# Task description
All records are to be retyped faithfully and completely.

# Data excerpts
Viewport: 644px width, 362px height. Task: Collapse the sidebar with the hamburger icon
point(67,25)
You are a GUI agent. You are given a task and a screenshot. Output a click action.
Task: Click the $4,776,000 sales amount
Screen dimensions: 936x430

# Solution for this task
Viewport: 644px width, 362px height. Task: Collapse the sidebar with the hamburger icon
point(67,25)
You are a GUI agent. You are given a task and a screenshot. Output a click action.
Task: Click the $4,776,000 sales amount
Screen dimensions: 936x430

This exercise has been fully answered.